# TEXT FOR ANALYSIS
----------------------------------------
Today, a very popular method for sharing operational knowledge is through videos, more specifically, screencasts, which allow viewers to see the interaction with the system “through the user’s eyes.” Instructional videos and even live streaming, e.g., of gameplay or productivity tools, have become a huge phenomenon with millions of viewers and a new alternative to written documentation [13]. Different from text, videos are not easily searchable. To find targeted information, either time-tagged transcripts or semantically enriched annotations are required. Until recently, these were difficult to produce and typically required manual work by users [14]. As part of the recent developments in computer vision and neural networks, methods for understanding the content of screencasts and automated information extraction are being explored, for instance to derive code editing steps from programming tutorial videos [15],[16]. A study was able to successfully identify user actions on mobile applications [17] to assist with the annotation of instructional videos.
Reliably replaying the activities depicted in a screen recording in an interactive scenario is challenging. Different methods with or without user assistance are typically used for UI testing or debugging (e.g., [18]) or for UI performance evaluation (e.g., [19]). Recently, LLMs have been utilized to control a simple user interface and to translate and replay user-generated bug reports [20]. Deep learning methods were applied to improve the success rate of reliably replaying recordings of user actions [21].
For our goal of assisting future users, we build on these concepts but aim to provide both an abstract and an actionable description, ideally making generic workflows replayable.
----------------------------------------
# INFORMATION
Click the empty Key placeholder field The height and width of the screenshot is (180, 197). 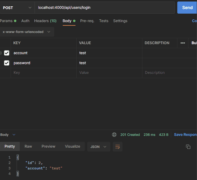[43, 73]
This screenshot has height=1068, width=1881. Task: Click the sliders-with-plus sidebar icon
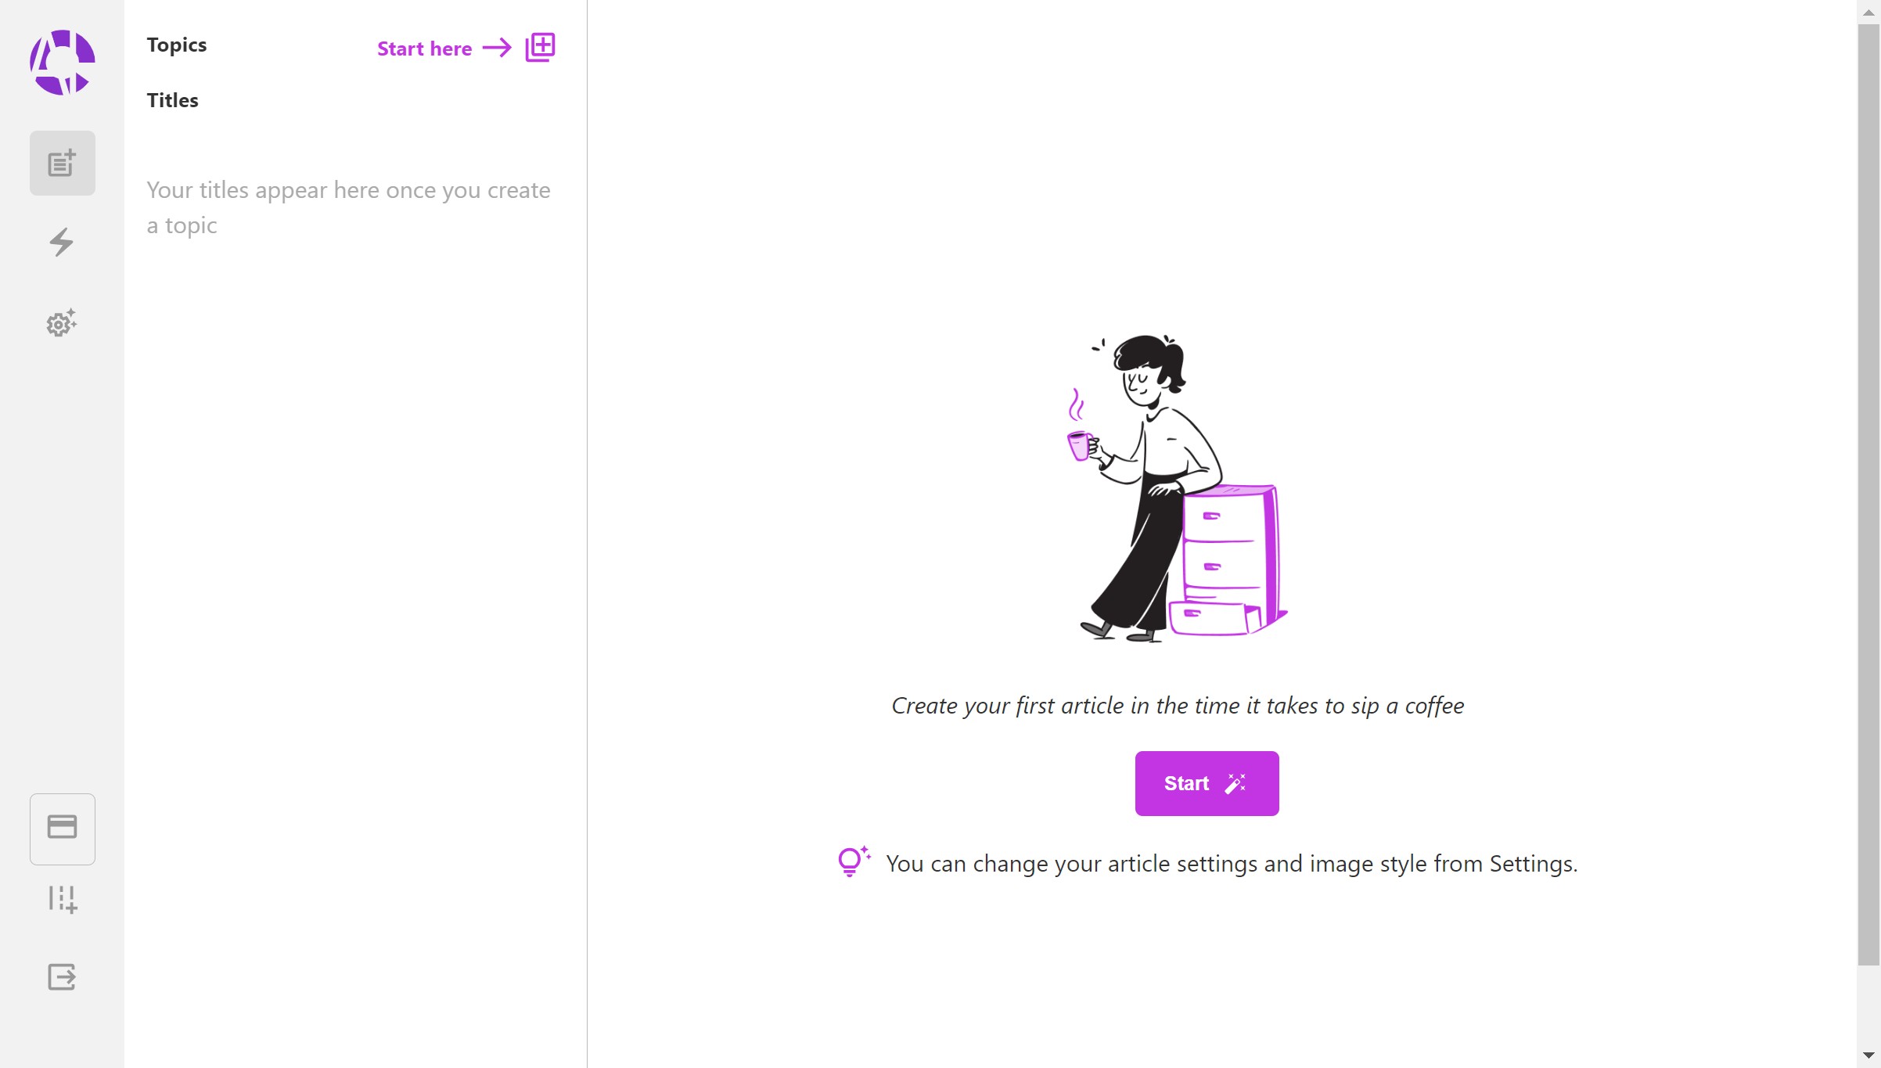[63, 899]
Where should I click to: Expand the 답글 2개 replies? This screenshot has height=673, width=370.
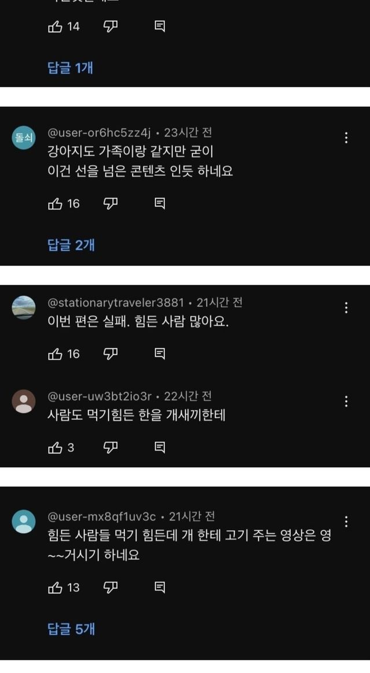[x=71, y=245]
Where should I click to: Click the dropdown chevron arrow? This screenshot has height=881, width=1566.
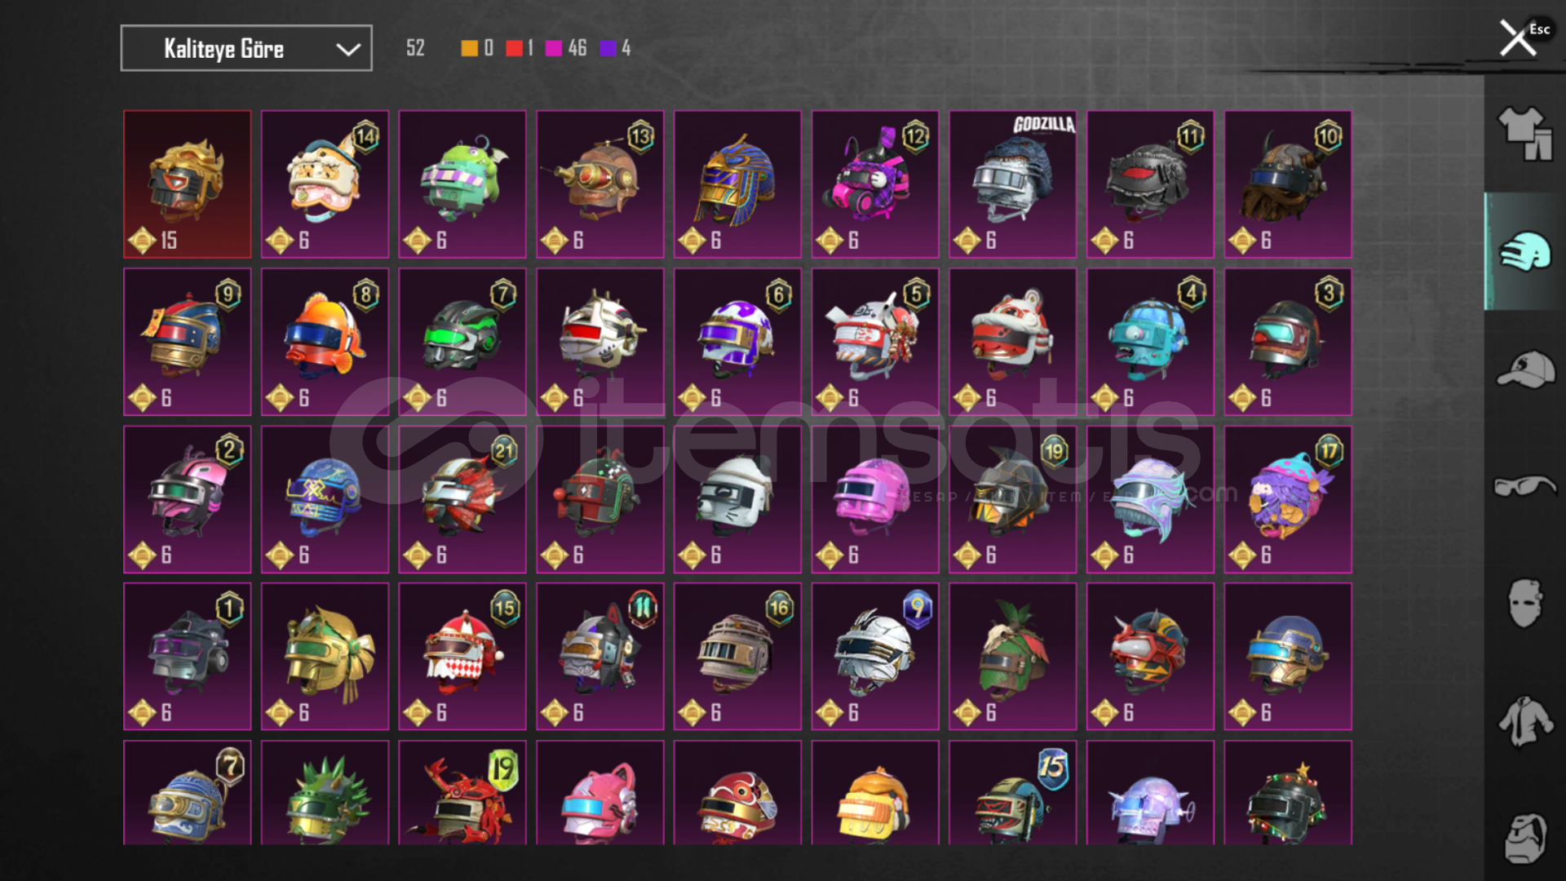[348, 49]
----------------------------------------
# QUESTIONS
1: Say whether each statement agrees with the passage on screencasts and replaying user actions. Answer yes or no for each, and quote word for word the words of the passage that decide it.
(a) Videos are as easy to search as text.
(b) LLMs have been used to translate and replay bug reports written by users.
(c) Time-tagged transcripts and annotations for videos have long been simple to produce automatically.
2: Pick up the passage on screencasts and replaying user actions after its last sentence, and continue it.

# RESULTS IN ORDER
1:
(a) No. "Different from text, videos are not easily searchable."
(b) Yes. "Recently, LLMs have been utilized to control a simple user interface and to translate and replay user-generated bug reports"
(c) No. "Until recently, these were difficult to produce and typically required manual work by users"

2:
Recording The User’s System Interactions
As a first step, we explore the practical aspects of achieving our initial requirement: a complete and comprehensive capture of user interactions with computer systems (R1). The goal is to capture every observable detail during a user session, i.e., every detail that involves a user performing an input action or any legible reaction from the computer system the user is interacting with. The capturing process should not require any additional effort on the part of the user.
A typical emulation usage scenario today builds on a remote desktop session. This setting is ideal to observe a user interacting with a computer system because it restricts the exchange between the user and the computer system to well-defined events defined by the protocol used for the remote desktop session. While the user might not be able to interact in every possible way with the emulated computer system—e.g., using swipe gestures is not supported in the protocol—, their interaction with the system can be guaranteed to be recordable. The technical format for recording these events needs to be as widely deployed as possible to ensure reusability and long-term sustainability of the recordings, even in future contexts not originally envisioned. We have limited our consideration to standard formats and discovered that no suitable format exists that can encapsulate both the system’s video output and the user’s input events.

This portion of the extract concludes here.